▸ Task requirements:
Would you print only the lines running from the one with "Given: Click the" to the final line of the data below, word for word and without pictures?

Segment Open

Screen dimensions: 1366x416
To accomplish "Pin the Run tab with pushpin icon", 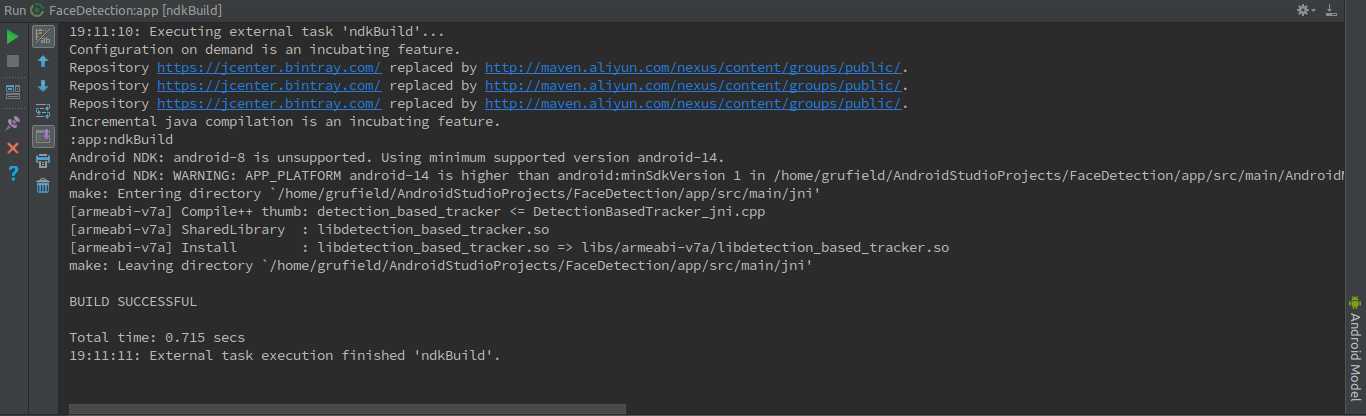I will (x=13, y=123).
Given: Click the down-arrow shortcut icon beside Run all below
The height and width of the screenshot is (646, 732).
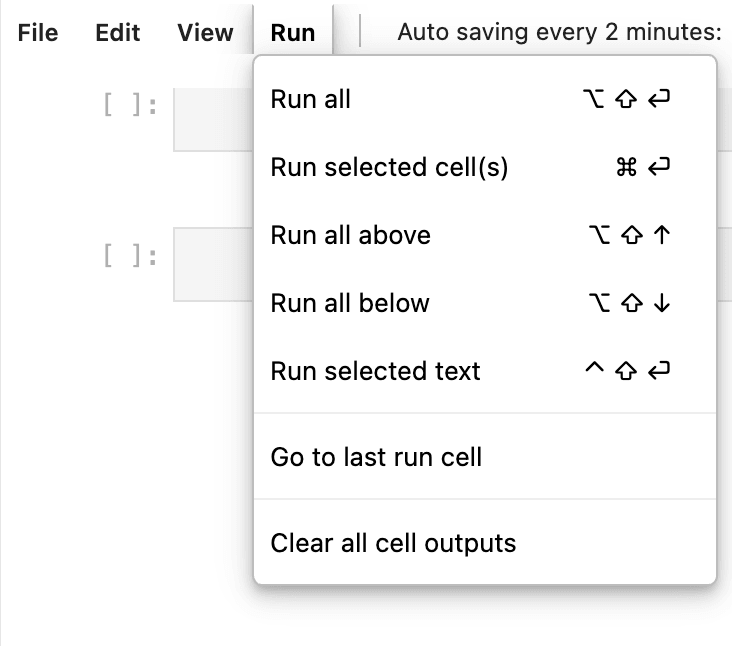Looking at the screenshot, I should click(660, 303).
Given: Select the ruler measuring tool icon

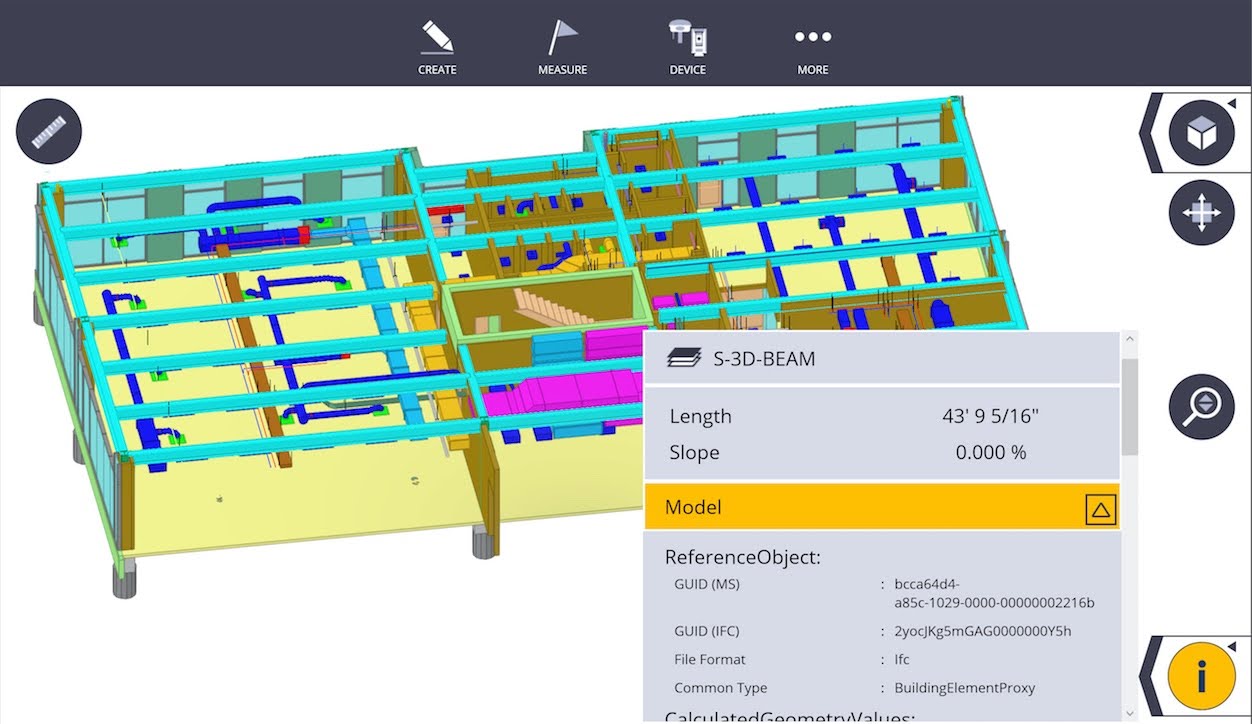Looking at the screenshot, I should (x=49, y=131).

Segment Closed

▸ Answer for this exercise:
Given: Click the down-arrow shortcut icon beside Run all below
The height and width of the screenshot is (646, 732).
Looking at the screenshot, I should click(660, 303).
Given: Select the ruler measuring tool icon

Looking at the screenshot, I should (x=49, y=131).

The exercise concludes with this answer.